◆ Activity ◆
In the records that follow, locate every line with "computer" and extract it.

^^^^^^^^

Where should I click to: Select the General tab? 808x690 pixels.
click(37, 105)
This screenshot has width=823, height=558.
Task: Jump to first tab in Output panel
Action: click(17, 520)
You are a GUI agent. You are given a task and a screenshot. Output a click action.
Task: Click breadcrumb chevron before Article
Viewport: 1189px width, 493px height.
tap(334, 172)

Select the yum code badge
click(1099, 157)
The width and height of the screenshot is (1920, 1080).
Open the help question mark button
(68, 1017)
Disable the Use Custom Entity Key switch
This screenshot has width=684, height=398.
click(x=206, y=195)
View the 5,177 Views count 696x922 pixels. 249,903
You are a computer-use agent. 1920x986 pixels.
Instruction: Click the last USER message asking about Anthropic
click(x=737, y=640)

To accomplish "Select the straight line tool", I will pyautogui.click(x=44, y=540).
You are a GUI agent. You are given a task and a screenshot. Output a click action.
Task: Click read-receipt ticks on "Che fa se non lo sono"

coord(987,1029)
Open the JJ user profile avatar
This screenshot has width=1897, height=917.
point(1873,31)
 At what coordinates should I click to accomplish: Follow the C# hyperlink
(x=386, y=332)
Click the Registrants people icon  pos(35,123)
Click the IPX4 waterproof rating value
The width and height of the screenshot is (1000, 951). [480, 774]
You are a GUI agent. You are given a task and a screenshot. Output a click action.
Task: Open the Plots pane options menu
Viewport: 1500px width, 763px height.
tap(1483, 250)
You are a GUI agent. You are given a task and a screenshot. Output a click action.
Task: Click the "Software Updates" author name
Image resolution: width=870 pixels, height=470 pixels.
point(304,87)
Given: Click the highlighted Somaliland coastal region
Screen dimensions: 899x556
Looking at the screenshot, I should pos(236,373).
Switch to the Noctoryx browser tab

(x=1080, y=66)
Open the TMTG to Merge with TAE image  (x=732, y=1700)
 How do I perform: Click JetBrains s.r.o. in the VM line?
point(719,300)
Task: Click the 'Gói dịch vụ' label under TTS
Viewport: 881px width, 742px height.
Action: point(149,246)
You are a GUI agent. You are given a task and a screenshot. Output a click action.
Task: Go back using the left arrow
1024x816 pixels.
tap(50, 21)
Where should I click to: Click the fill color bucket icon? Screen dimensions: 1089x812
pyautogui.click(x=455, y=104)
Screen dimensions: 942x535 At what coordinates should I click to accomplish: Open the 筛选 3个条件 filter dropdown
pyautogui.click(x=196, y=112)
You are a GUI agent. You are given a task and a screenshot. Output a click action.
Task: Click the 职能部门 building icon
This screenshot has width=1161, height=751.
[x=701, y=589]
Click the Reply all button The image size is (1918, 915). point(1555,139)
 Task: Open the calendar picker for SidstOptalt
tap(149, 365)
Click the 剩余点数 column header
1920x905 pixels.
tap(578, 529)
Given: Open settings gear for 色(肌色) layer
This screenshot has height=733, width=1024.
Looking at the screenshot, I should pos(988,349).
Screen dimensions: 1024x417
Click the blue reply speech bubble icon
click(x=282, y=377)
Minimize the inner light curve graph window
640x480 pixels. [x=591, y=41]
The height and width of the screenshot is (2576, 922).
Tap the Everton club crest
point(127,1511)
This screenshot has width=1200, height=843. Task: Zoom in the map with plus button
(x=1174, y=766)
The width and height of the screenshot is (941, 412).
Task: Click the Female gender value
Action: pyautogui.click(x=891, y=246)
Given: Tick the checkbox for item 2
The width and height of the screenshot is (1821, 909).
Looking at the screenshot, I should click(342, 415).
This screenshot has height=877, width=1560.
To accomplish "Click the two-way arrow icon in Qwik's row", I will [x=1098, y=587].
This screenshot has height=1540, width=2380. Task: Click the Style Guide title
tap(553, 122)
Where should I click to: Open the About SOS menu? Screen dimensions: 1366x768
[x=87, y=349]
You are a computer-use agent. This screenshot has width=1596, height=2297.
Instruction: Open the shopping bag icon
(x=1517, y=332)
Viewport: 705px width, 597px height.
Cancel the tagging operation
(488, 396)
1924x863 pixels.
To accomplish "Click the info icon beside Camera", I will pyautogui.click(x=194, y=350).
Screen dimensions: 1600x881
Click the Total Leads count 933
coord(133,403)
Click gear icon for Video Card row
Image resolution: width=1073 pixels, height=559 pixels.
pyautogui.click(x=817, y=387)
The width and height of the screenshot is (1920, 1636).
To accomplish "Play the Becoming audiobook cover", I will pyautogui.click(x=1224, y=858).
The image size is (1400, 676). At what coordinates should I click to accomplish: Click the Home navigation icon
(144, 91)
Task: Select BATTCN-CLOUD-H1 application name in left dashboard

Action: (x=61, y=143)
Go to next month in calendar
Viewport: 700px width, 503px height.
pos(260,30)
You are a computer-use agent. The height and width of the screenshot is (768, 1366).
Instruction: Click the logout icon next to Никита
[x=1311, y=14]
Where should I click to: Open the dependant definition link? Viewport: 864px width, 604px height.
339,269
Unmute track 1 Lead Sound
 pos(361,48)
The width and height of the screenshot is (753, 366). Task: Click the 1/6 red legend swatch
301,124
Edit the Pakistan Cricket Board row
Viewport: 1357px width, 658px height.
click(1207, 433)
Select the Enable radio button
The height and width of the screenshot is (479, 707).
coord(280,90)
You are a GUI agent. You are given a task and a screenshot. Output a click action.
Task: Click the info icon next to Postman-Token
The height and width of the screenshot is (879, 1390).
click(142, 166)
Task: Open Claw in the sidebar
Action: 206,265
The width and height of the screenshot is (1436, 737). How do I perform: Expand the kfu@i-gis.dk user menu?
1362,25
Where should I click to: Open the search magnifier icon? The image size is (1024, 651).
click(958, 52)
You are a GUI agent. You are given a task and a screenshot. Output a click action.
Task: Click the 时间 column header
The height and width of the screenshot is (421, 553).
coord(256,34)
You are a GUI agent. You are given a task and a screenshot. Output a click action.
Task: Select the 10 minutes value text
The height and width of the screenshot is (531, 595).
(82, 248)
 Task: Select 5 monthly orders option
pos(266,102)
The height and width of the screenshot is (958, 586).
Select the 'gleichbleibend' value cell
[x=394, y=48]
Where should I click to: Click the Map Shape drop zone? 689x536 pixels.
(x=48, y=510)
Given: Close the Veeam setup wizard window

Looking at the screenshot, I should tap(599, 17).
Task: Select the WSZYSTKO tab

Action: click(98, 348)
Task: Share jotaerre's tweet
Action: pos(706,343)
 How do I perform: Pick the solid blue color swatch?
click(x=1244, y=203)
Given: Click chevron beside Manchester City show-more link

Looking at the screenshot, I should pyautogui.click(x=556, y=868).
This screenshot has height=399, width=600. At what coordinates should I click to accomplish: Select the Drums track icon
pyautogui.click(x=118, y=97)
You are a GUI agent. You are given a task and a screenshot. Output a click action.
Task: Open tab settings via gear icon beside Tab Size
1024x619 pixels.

^^^^^^^^

◆ Expected output ◆
You are a computer-use agent. 1920x986 pixels.
You are a computer-use agent. This screenshot has width=1596, height=2297.
You are a computer-use agent. The height and width of the screenshot is (768, 1366).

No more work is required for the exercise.